WHAT IS BEING ASKED
Please rewrite the rows that begin at the one containing "Click the black" and end with the one containing "Point to the legend", putting "Nonvenomous" wherever "Non-poisonous" appears and keeping everything else the same.

Element and text position data
━━━━━━━━━━━━━━━━

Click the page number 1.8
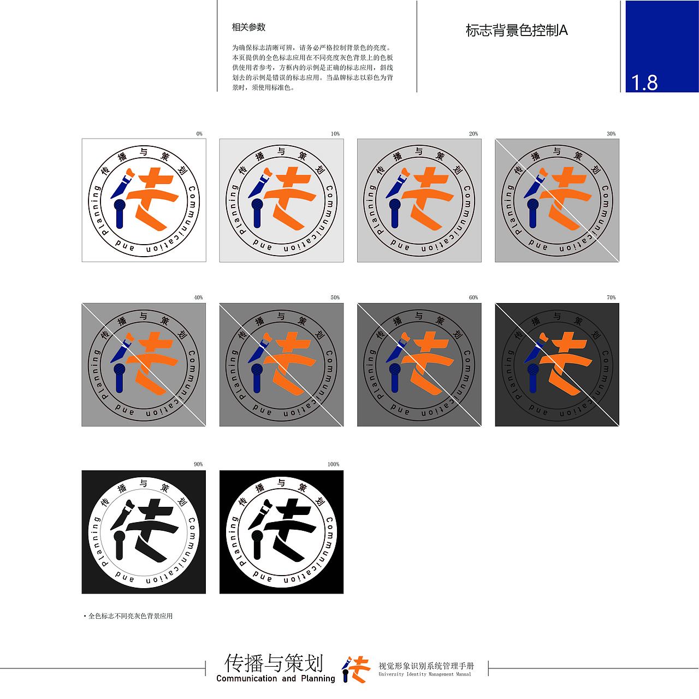point(644,82)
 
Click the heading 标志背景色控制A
point(516,31)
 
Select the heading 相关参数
point(248,27)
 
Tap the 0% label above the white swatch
point(199,134)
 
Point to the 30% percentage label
point(611,134)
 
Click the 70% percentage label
point(611,298)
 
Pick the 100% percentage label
point(333,464)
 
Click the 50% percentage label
point(335,298)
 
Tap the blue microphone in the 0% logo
point(119,213)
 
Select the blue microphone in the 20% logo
point(394,213)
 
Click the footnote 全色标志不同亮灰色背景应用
point(130,616)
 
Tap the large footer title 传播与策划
point(274,663)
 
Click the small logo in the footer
point(356,669)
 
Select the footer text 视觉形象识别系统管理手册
point(426,666)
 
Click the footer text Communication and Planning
point(275,679)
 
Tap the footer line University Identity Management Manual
point(425,674)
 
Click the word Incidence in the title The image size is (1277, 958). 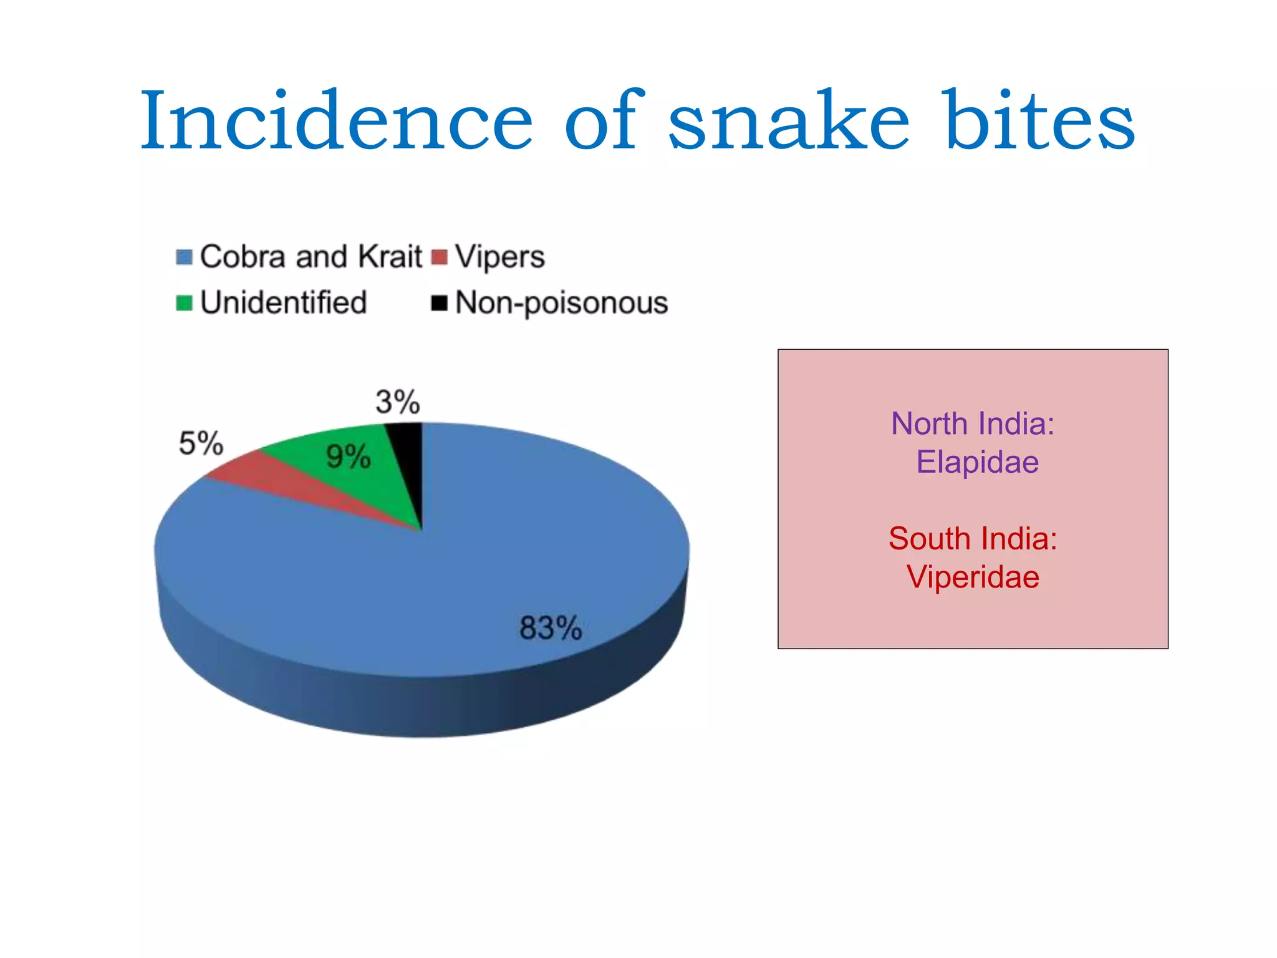click(337, 122)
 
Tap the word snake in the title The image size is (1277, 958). click(789, 122)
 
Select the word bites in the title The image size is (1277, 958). click(1040, 122)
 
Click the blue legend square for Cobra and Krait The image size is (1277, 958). click(184, 257)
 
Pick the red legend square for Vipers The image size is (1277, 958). click(440, 257)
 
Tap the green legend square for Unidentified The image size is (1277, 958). click(184, 303)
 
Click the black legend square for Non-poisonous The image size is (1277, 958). click(440, 303)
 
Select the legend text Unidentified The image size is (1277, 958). click(284, 302)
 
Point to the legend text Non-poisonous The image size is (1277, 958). click(561, 304)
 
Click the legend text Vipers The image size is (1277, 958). click(499, 257)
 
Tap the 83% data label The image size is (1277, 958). click(551, 628)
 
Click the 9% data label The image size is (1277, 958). click(349, 457)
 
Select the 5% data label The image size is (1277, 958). click(201, 444)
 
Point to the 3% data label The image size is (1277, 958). click(398, 402)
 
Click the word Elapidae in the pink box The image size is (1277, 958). click(977, 462)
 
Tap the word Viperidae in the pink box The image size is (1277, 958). click(973, 577)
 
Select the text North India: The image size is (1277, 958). click(973, 423)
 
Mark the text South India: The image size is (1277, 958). click(973, 538)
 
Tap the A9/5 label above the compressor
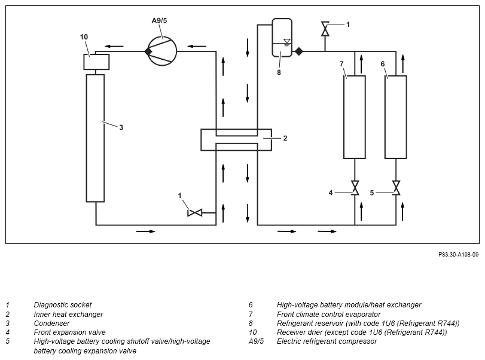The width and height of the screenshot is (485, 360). click(159, 21)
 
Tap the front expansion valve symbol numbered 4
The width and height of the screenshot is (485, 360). click(355, 188)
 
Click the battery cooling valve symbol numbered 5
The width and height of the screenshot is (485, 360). click(396, 188)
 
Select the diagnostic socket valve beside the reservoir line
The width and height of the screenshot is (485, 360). click(325, 29)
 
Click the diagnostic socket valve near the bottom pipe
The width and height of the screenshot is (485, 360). click(195, 213)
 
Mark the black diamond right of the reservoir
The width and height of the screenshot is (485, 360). click(299, 51)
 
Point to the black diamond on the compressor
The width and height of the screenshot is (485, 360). click(148, 51)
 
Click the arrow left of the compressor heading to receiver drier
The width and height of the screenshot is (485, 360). click(114, 47)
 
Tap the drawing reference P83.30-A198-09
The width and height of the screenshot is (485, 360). click(458, 255)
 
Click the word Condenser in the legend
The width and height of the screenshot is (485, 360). click(51, 323)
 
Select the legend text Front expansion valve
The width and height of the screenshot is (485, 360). click(69, 332)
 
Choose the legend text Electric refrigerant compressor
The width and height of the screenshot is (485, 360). click(327, 341)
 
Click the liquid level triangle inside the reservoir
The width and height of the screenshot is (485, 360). click(286, 41)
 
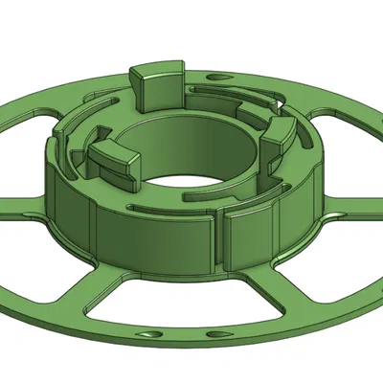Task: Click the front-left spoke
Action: pos(110,287)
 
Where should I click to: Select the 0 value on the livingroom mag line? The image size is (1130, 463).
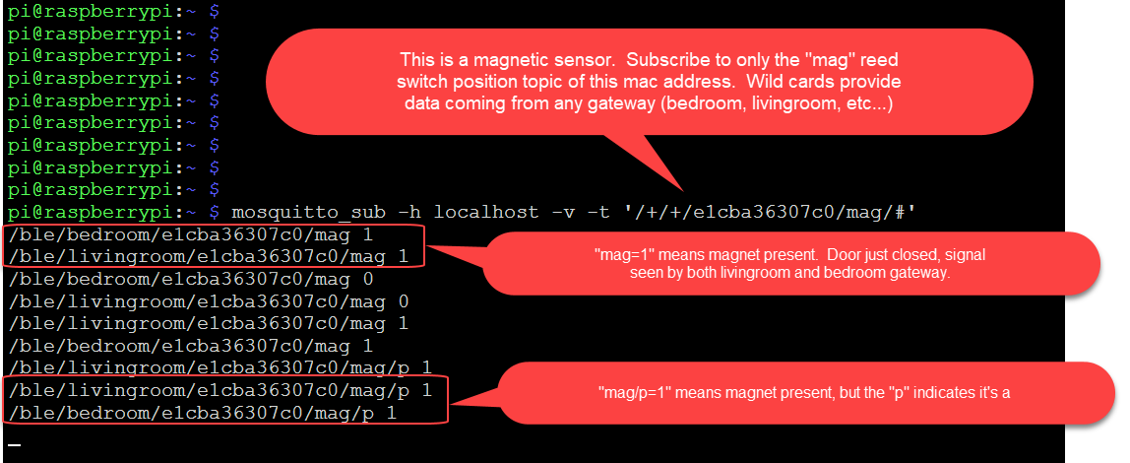click(x=404, y=300)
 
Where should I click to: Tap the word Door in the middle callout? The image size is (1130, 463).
click(x=825, y=254)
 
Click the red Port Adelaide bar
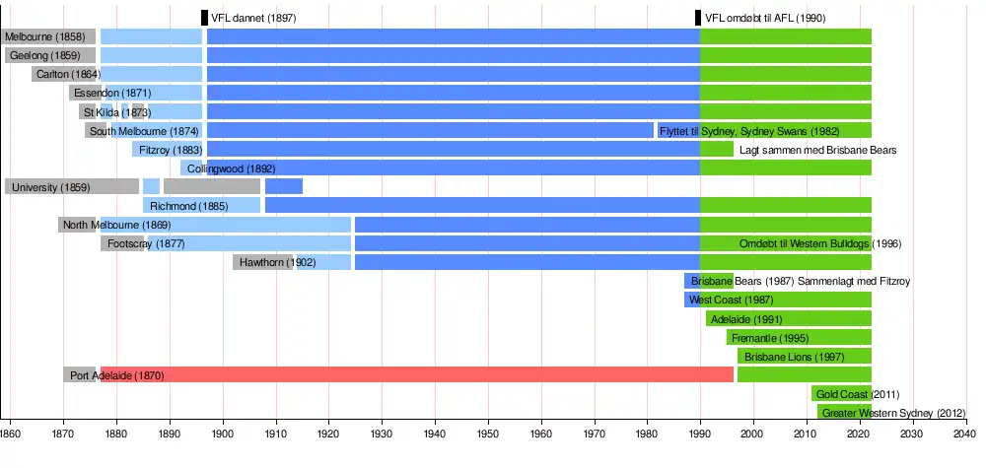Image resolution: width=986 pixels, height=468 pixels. (444, 375)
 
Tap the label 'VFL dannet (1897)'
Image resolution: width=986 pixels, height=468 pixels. (253, 18)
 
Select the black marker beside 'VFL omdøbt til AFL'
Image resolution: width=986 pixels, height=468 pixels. (698, 18)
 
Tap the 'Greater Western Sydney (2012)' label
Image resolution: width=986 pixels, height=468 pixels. (893, 413)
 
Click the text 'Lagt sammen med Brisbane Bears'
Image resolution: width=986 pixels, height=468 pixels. (817, 150)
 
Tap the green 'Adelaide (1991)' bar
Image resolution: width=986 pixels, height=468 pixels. (789, 319)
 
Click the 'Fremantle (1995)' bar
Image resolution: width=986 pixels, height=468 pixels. (799, 338)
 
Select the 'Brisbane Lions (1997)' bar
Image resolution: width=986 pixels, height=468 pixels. (805, 357)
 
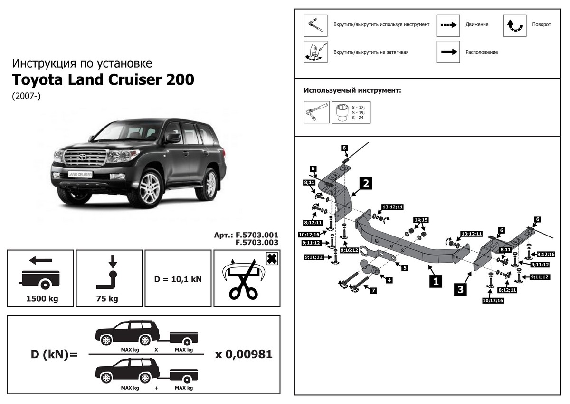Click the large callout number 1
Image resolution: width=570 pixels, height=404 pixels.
click(x=435, y=281)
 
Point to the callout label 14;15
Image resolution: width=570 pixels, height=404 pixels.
click(x=421, y=220)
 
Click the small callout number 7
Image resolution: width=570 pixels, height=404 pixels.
click(x=373, y=290)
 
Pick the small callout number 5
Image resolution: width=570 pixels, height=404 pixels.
click(x=405, y=268)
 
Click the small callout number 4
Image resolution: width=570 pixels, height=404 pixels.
click(x=389, y=280)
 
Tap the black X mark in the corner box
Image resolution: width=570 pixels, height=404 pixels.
click(x=272, y=258)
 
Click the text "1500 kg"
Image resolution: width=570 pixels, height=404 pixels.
click(x=40, y=299)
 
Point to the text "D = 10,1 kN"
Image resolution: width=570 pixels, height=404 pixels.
click(x=178, y=279)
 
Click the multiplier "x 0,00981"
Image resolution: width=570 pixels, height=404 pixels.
click(x=244, y=355)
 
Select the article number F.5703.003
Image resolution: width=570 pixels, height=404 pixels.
click(x=256, y=242)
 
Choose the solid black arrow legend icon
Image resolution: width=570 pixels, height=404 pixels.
click(x=448, y=52)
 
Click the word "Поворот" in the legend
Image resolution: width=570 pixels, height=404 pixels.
click(x=542, y=24)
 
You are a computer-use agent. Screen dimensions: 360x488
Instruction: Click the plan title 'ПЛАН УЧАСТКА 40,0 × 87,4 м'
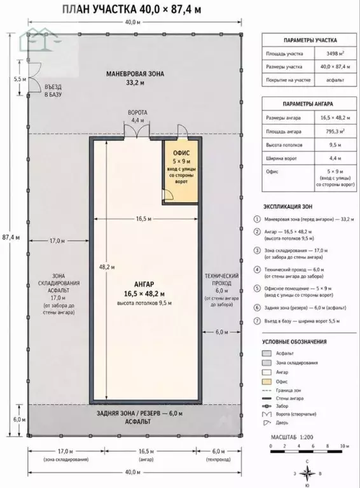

━━━━━━━━━━━━━━━━

EXERCISE SOLUTION
Click the black legend square for Nonvenomous The image size is (1277, 958). click(440, 303)
 
Select the legend text Unidentified The image size is (1277, 958). click(284, 302)
 
Point to the legend text Nonvenomous The image size is (1277, 958). click(561, 304)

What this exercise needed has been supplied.